Ces hash vont permettre de signer les transactions. Différentes méthodes permettent de hasher les transactions. En d’autres termes, de les valider, les inscrire et les sécuriser dans la blockchain. Les deux méthodes les plus connues sont le PoW (Proof-of-Work, ou preuve de travail en français) qu’utilise le Bitcoin et le hash (Proof-of-Stake, ou preuve d’enjeu en français) qu’utilise le Dash.

 

Continuons notre immersion dans le monde de la blockchain. Jean souhaite transférer 2 Bitcoins 💰 à Nico et inscrit la transaction sur la blockchain. Comment savoir si Jean est bien l’émetteur de cette transaction ? Pour cela, on utilise une signature numérique basée sur la combinaison d’une clé publique et d’une clé privée. Lorsque Jean envoie une transaction à Nico, il l’envoie sur son adresse publique. Cette adresse publique (ou clé publique) est liée à l’adresse privée (clé privée). Pour prouver que Nico est le nouveau propriétaire de 2 Bitcoins, il devra s’identifier avec sa clé privée.

 

⚠ Votre clé/adresse privée doit toujours rester confidentielle, il ne faut jamais la partager !

 

Dans cet article, nous avons volontairement assimiler une clé à une adresse, pour simplifier la compréhension. En réalité, il faut savoir que les adresses (publiques ou privées) sont générées grâce à des clés (publiques ou privées) utilisant des fonctions mathématiques.

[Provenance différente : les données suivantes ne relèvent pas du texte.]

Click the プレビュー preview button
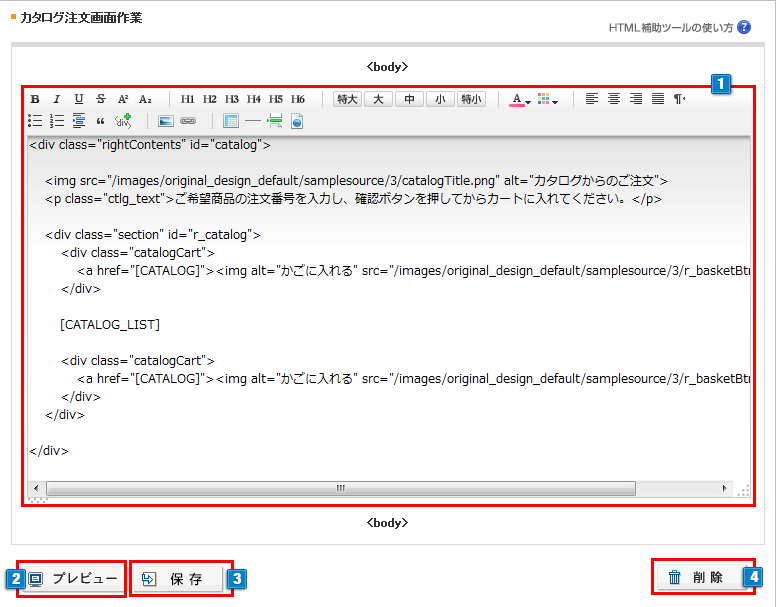This screenshot has height=607, width=776. pos(73,579)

Nous avons vu plus haut que pour certaines blockchain, qui utilisent le consensus PoW comme le Bitcoin, les mineurs minent/fabriquent des blocs. Plusieurs blocs sont minés en même temps. Des mineurs travaillant sur deux blocs en concurrence cessent leur travail à partir du moment où le bloc est créé. La règle suivante a été instauré : la branche valide est toujours la branche la plus longue.

Dans le schéma ci-dessous, la branche valide est la bleue, les blocs en noir sont ceux qui ont été abandonnés. Tous les mineurs qui étaient sur les blocs noirs repassent sur les blocs bleus.

 

 

Il faut savoir que toute les blockchain publiques fonctionnent avec un token qui est l’équivalent d’un jeton programmable. Pour comprendre la différence entre les blockchain publiques et privées, vous pouvez consulter notre article à ce propos.

 

Quels sont les avantages de la blockchain ?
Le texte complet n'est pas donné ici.